= About this exercise =
Nothing but the pictures gets dropped; retype every entry exactly.

[Saved entries]
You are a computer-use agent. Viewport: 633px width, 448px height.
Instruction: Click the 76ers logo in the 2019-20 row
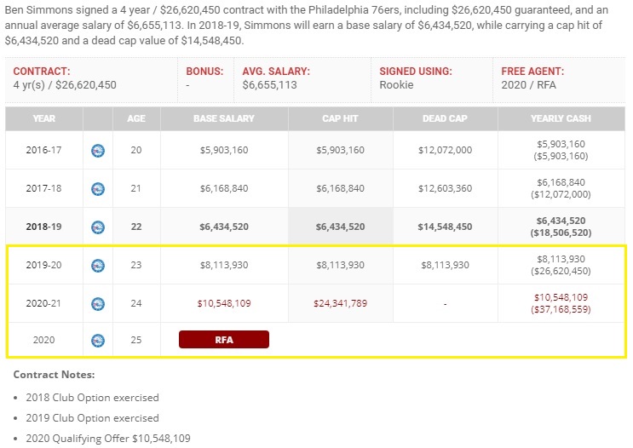pyautogui.click(x=98, y=265)
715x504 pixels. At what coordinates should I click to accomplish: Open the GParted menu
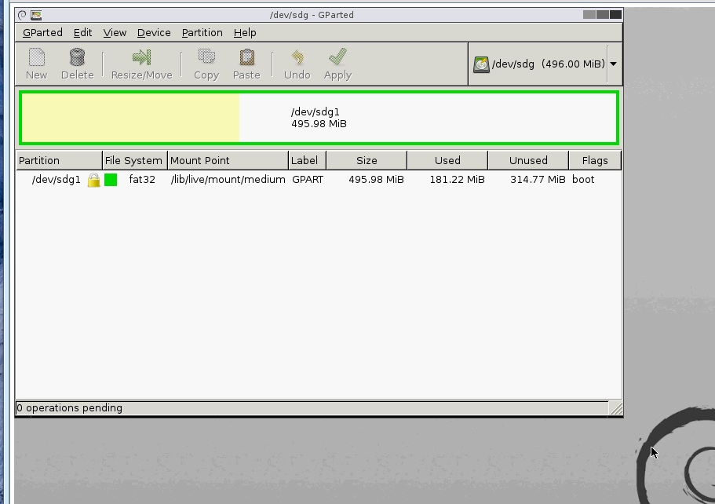[42, 32]
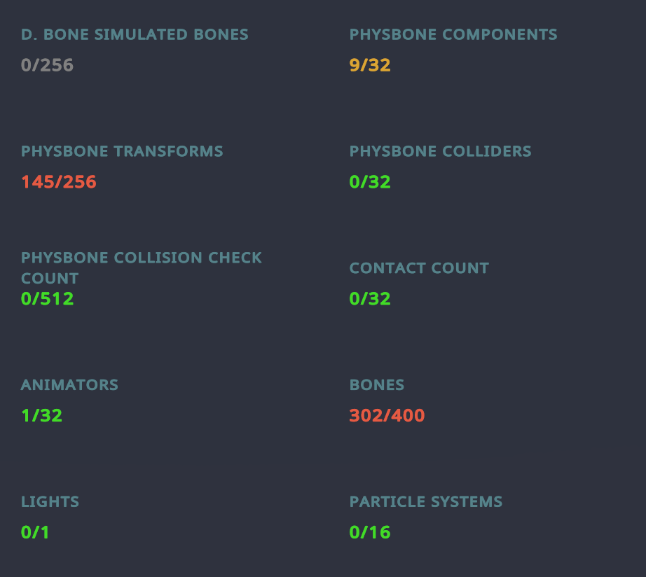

= Answer section =
You are a computer-use agent. Viewport: 633px width, 448px height.
Instruction: Click the 76ers logo in the 2019-20 row
pyautogui.click(x=98, y=265)
715x504 pixels. At what coordinates should I click to accomplish: Open the GParted menu
[42, 32]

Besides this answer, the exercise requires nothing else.